Key Vitamins And Minerals For Toddlers

 

Vitamins and minerals (micronutrients) are compounds in foods that are needed in small amounts for growth and development. Their functions in the body include helping to build strong bones and fighting infections. It is important to ensure that your toddler is getting all of the vitamins and minerals they require through a variety of foods, as they are at an important stage of growth and development.

 

 

Below are some of the key vitamins and minerals for toddlers:

 

Vitamin C:
Helps fight infections, build connective tissue, maintains healthy gums and increases iron absorption.

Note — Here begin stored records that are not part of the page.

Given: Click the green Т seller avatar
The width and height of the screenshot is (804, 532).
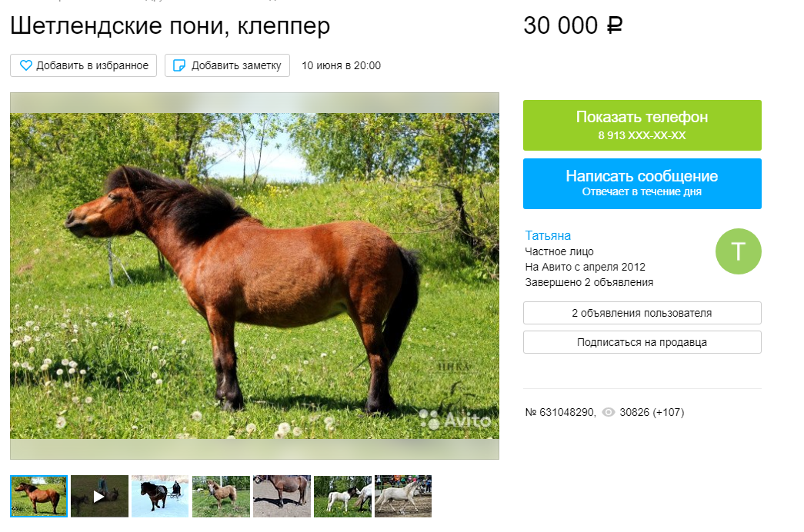Looking at the screenshot, I should pos(738,251).
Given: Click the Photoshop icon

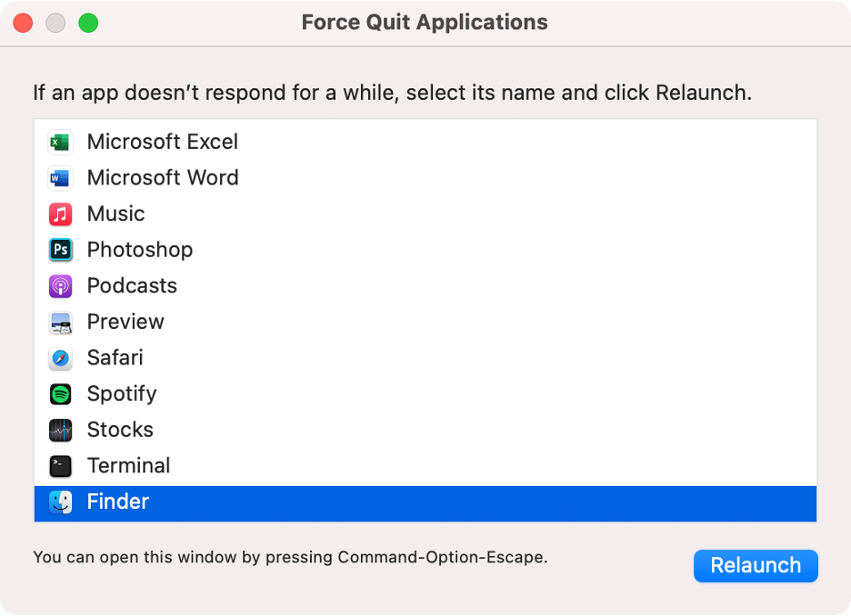Looking at the screenshot, I should pos(59,250).
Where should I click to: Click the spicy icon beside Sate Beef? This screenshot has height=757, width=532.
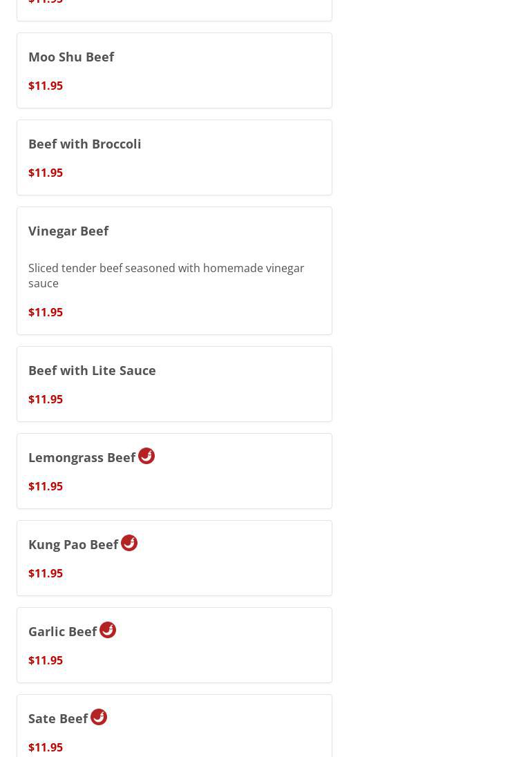pos(99,717)
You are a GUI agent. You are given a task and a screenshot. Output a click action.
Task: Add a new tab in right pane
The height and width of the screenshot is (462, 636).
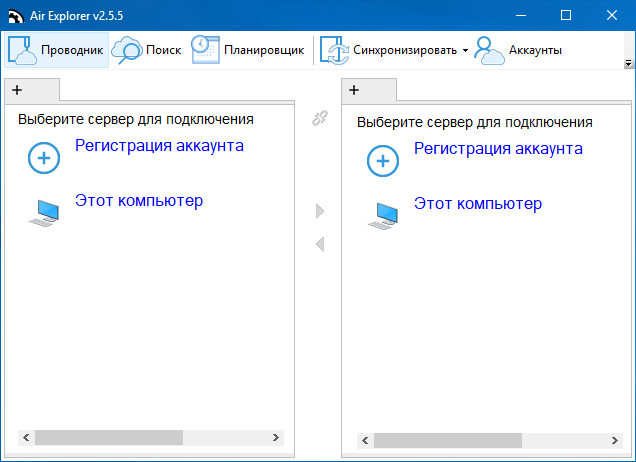(x=354, y=90)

Any fresh fruit or vegetable contains vitamin C; oranges, kiwi fruit and green leafy vegetables are particularly rich sources.

Amount: 75mg/day

 

Vitamin D:
Assists with calcium absorption for strong bones and teeth. Your body can make Vitamin D from 10-20 minutes of sunlight exposure. Oily fish, egg yolks, margarine and milk also contain small amounts of Vitamin D.

Amount: 5µg/day

 

Iron:
Required for carrying oxygen in the blood. The best sources are red meat, chicken and seafood. Vegetarian sources include legumes (such as baked beans or chick peas), eggs, iron-fortified breakfast cereals and bread. These are best eaten with foods containing Vitamin C for maximum absorption into the body.

Amount: 9mg/day

 

Zinc:
Essential for growth, wound healing, developing senses such as smell and fighting infections. Red meat, chicken, wholegrain cereals and legumes are good sources.

Amount: 3mg/day

 

Calcium:
Helps to build strong bones and teeth. Dairy products are the richest sources of calcium so ensure that your toddler is having plenty of milk, cheese and yoghurt. Alternatives include calcium-fortified soy, oat or almond milk.

Amount: 500mg/day

 

Iron and calcium deficiencies are common in toddlers. Iron deficiency can result in anaemia, which is characterised by fatigue and weakness. Other symptoms include poor immunity and memory. It is difficult to confirm calcium deficiency, as brittle bones and osteoporosis manifest later in life. The best way to ensure your child is getting enough is by eating a variety of foods containing these micronutrients daily. If you suspect your child is showing signs of deficiency, arrange for an appointment with your doctor or Accredited Practising Dietitian.

 

 

Disclaimer
The content displayed on this webpage is intended for informational purposes and is a guide only. It does not replace or substitute for professional medical advice, diagnosis or treatment.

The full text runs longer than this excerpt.